Ben Neşe. Adının aksi, kaderinin sillesi Neşe. Dokuz kardeşten en büyüğü, ailesinin ilk tomurcuğu, omuzlarındaki sorumlulukları artık taşıyamayan Neşe. Daha küçüktüm bana çalışmanın erdemini öğrettiklerinde. Sonra baktım ki boş geçen anlarım vicdan azabı olmuş, durmadan çalışmak işlemiş her zerreme. Önce kendimdim sorumluluğum, aklım ermeye başladıkça ben benden geriye alındım, kardeşlerim oldu yeni mesuliyetim. Ablalık gerçekten ikinci annelikmiş küçük yaşta öğrendim. Vakti geldi büyüklerimizden daha çok saydılar beni, yahut benden kalanı. Büyüdükçe arttı işlerim, annemin yükünü sırtlandım yavaşça omuzlarıma. Babamın otoritesine, gösteremediği sevgisine sığdırdım tüm çabalarımı. Bazen göremedi gözleri herkese yetmeye çalıştığımı. Bazen durup baktılar benden yitip gidene, ellerinden bir şey gelmedi zannımca, derin bir iç çektiler yalnız. Hoş, suçlamıyorum artık onları. Bu taşları tek tek ben diktim hayatıma. Ancak kendimden verdikçe, çalıştıkça takdirin kazanılacağını düşündü çocuk aklım.
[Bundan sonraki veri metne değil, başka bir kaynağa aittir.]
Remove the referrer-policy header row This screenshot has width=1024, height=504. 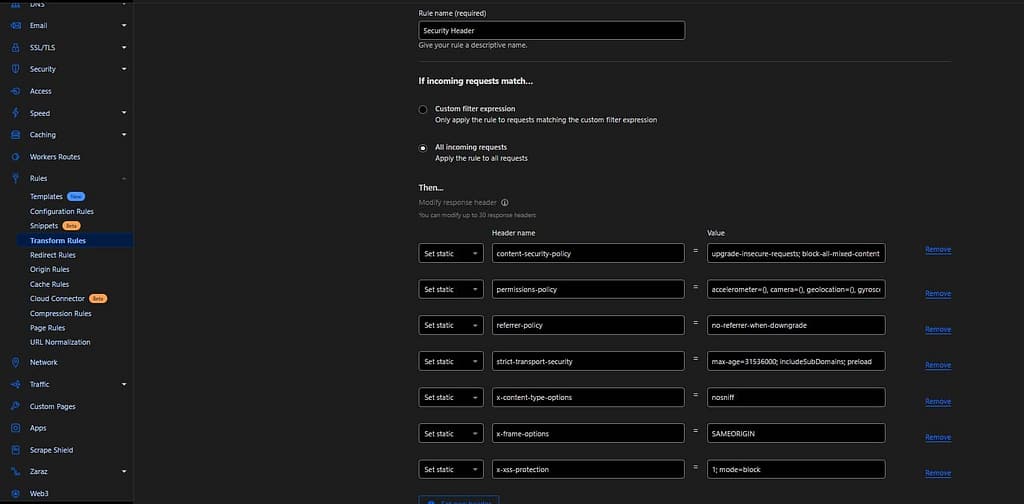coord(937,329)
Ben Neşe. Otuzlarında, saçları omuzlarında, gözlerindeki ışıltısı solmuş Neşe. Artık omuzlarındaki yükü somutlaştıran beyaz önlüğüyle Medeniyetin Başkenti Konya’da, bir Devlet Hastanesinde kendinden başka herkese şifa olmaya çalışan Neşe. Fark etmek sihirli bir değnek değilmiş; daha yürünecek, hatta belki koşulacak o yolun ilk büyük adımıymış. İnsanın kendisiyle barışması frene yavaş yavaş basmasıylaymış. Makineye fazla yüklenildiğinde makine yanarmış. Bana yolumun ilk ışıklarını mesleğim tuttu. Çalışıp çabalamanın kendinden sürekli vermek olmadığını öğretti hayat, hâlâ öğreniyorum. Ve eminim son nefesime kadar da bitmeyecek derslerim. Hayatın ilginç bir espri anlayışı var. Yine başkaları için çıktığım yolun oklarını bana doğrulttu bu kez. Ruh sağlığı alanında çalışanlar kendilerininkini korumakta zorlanır derler. İçine daldıkça kendimdeki çarpıklıkları görmek mecburiyetinde kaldım. Kural 1: Gördüğünüz hiçbir şeyi kendinizde aramayın. İnsana bir şey söyleyip sonra ‘onu düşünme’ demek ona bunu düşünmesi için altın tepsiyle sunmakla eş değer. ‘Pembe fili düşünme, özellikle çok pembe olanı.’ Artık zihninizde pembe bir filiniz var. Bastırmaya çalıştığımız şeyler tam olarak böyle. Zarifoğlu ‘Çünkü insan bastırdığı duyguların esiri olur’ der; Psikolog L. Feldman Barrett bundan ‘Hissetmek inanmaktır’ diyerek bahseder. İşte bu olgu, afektif gerçekliktir. Beyin arka plandaki hisleri yorumlayıp mevcut kararla ilgiliymiş gibi reaksiyon gösterir. Biz bastırdığımızı sanarken aslında bu bastırılmışlık mevcudiyetini arttırır.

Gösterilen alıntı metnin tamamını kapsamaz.